Tonight I want to do something a little different.  I would like to talk about a seminar I attended a few months ago hosted by the Options Industry Council.  They hold educational seminars for free all across the country throughout the year.  So in a sense, this article is like free advertising for them.

The Options Industry Council

Investor’s Business Daily is also involved.  They have good material that is worth reading before deciding to invest some of your money in options or the stock market.

The marketing pitch is over — let’s talk Greek.  The following six variables are what influence option price behaviour.  Next to them are the corresponding articles that describe each variable.

Most important conclusion for each variable:

Δ “Option prices do not change dollar-for-dollar with changes in stock price. Option prices change by the delta.”

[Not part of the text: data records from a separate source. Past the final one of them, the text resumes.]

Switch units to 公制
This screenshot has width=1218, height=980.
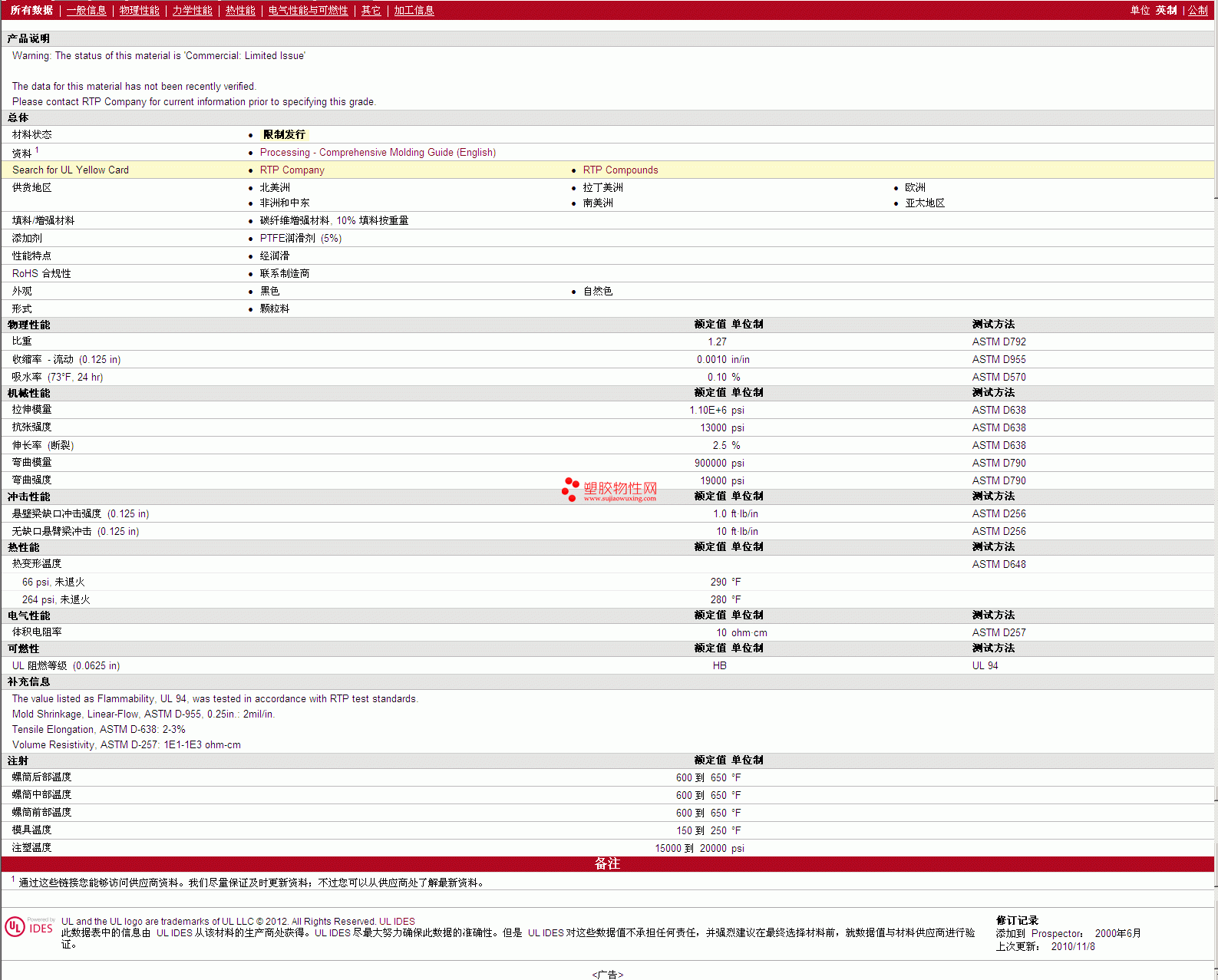1197,11
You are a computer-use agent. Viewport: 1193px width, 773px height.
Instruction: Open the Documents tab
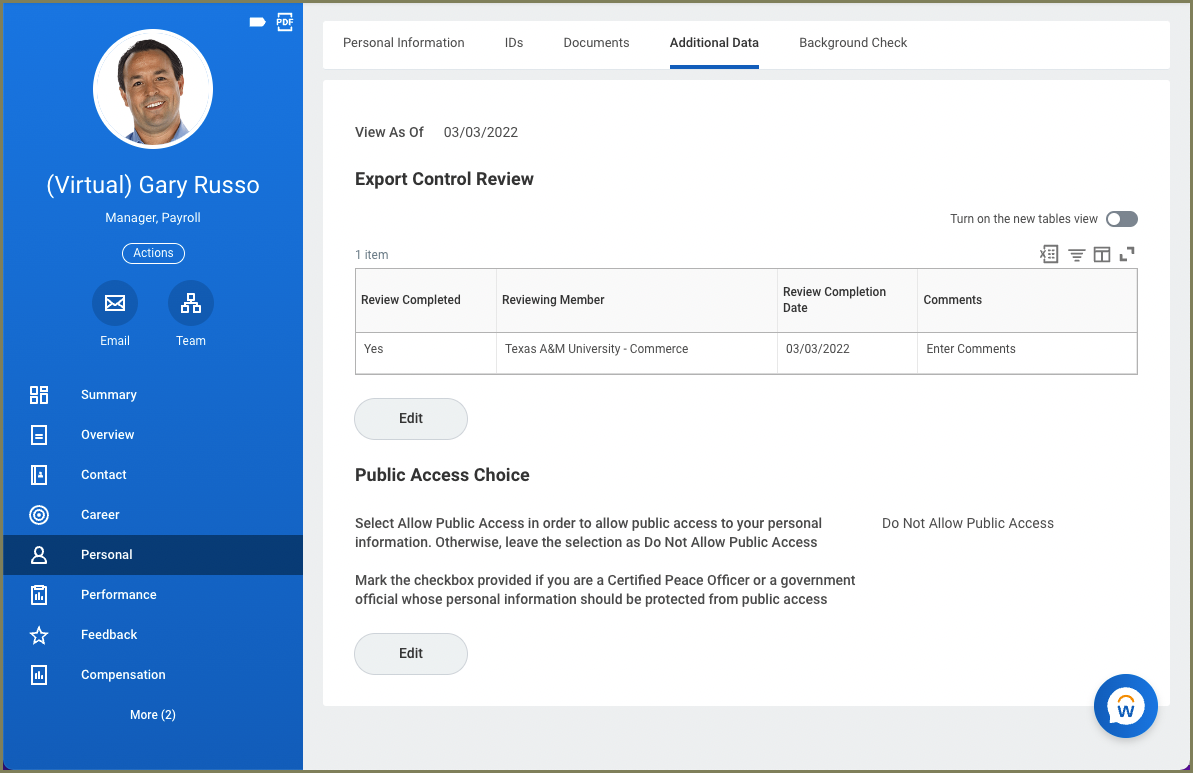click(596, 43)
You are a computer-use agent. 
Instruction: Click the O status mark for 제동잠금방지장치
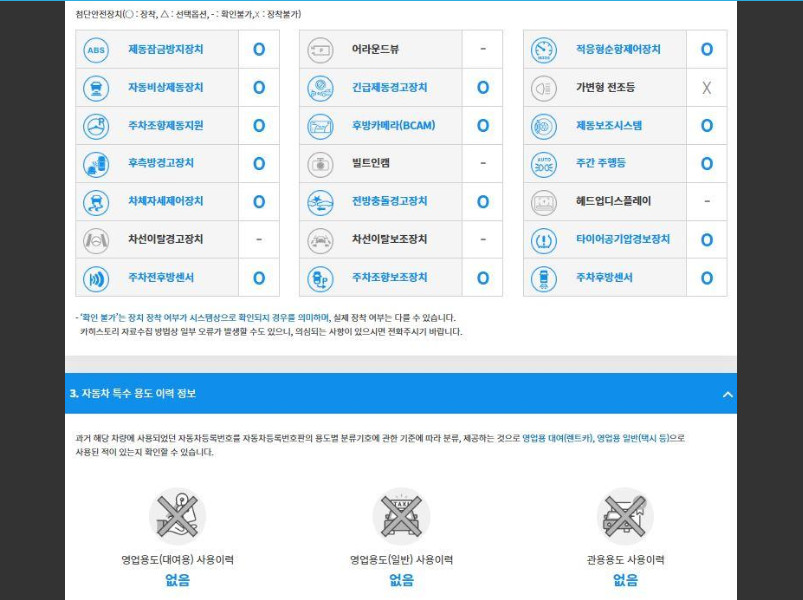pos(259,49)
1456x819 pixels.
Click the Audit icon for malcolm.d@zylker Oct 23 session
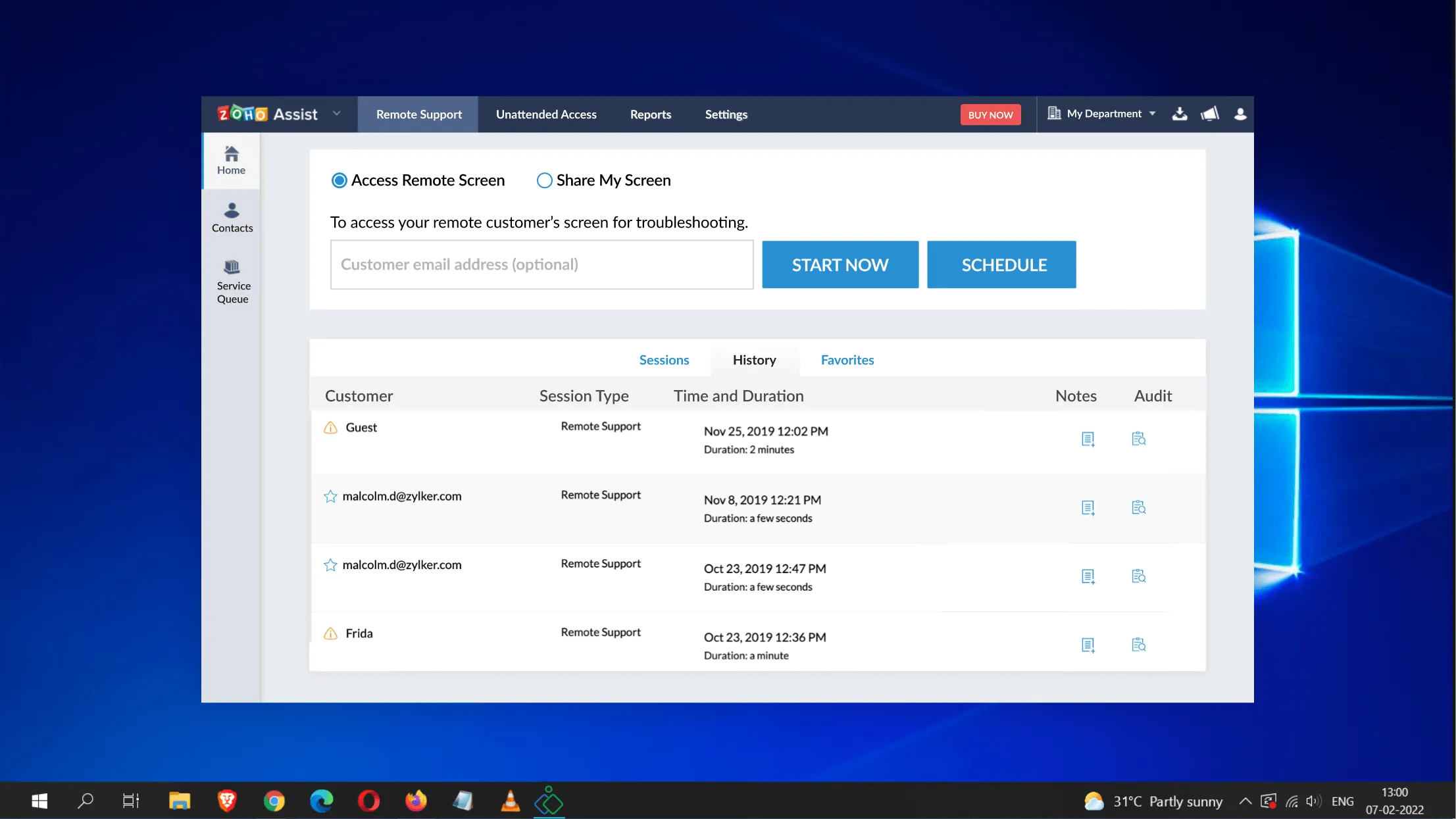[1139, 575]
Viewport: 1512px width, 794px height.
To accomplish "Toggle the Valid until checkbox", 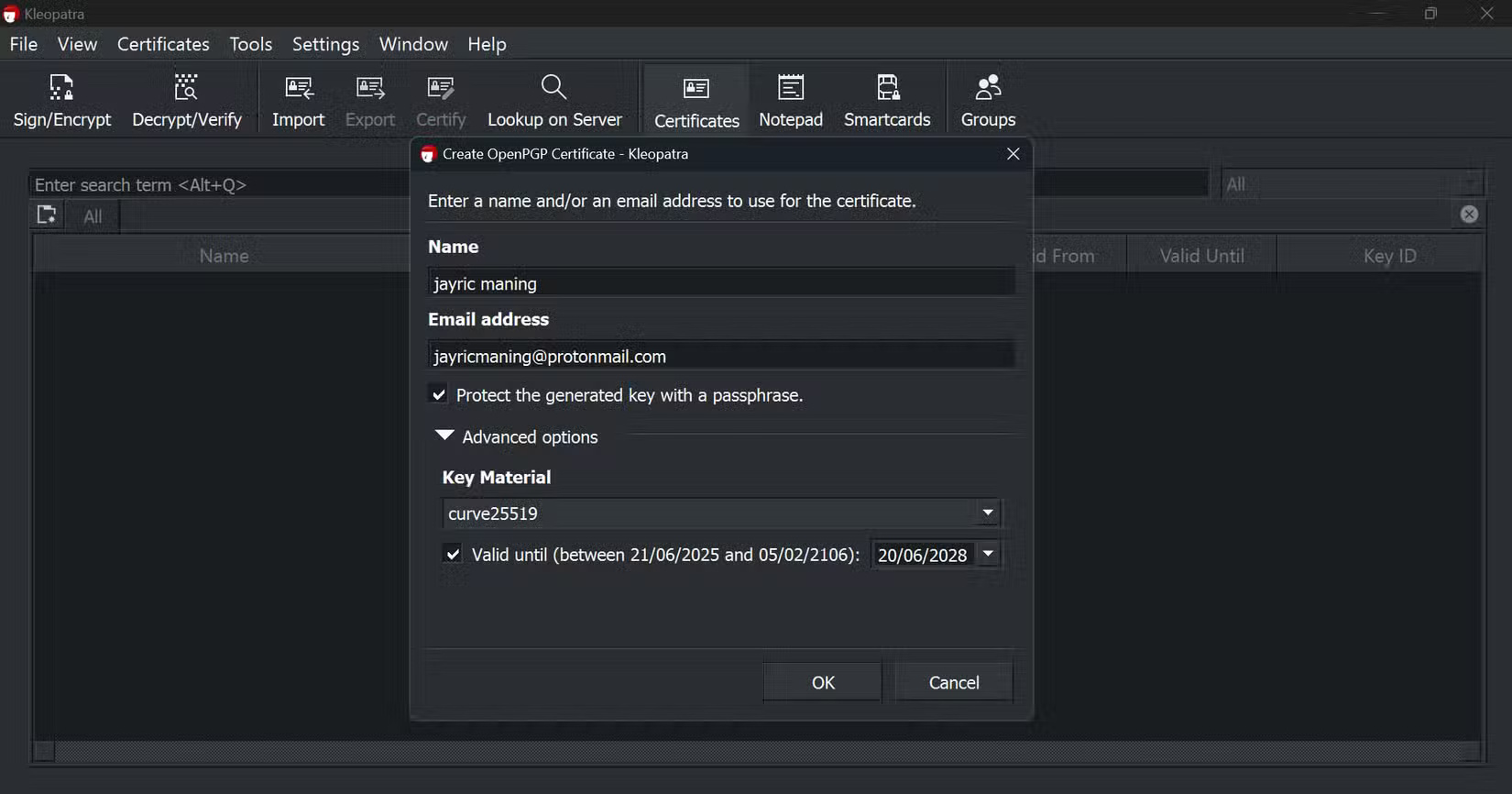I will click(x=453, y=555).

Γ “The delta [Δ] of an option tells you your share-equivalent market exposure right now, and gamma [Γ] tells you how quickly that exposure will change.”

$\nu$ “Volatility tends to rise and fall in consistent ranges” and is one of the most important variables commonly overlooked.

Θ “Time decay is measured in units of time, and theta is the estimated change in option price for a one unit change in time to expiration, assuming other factors remain constant.”

Ρ “Is Rho Useful?”

Given that a “large” change in the short-term interest rate — greater than one full percentage point — is unlikely to occur in a short period of time — less than one month — it seems clear that rho should not be a big concern to option traders.

“But wait a minute!” some traders protest. “When Bernanke hinted that interest rates would rise, the market dropped dramatically; and that drop caused option prices to change dramatically as well!”

Yes, fear of rising rates caused the market to drop, but it was the drop in the market that caused option prices to change. It was not the rise in the interest rate with other factors unchanged. It was the delta that caused the change in option prices, not the rho.”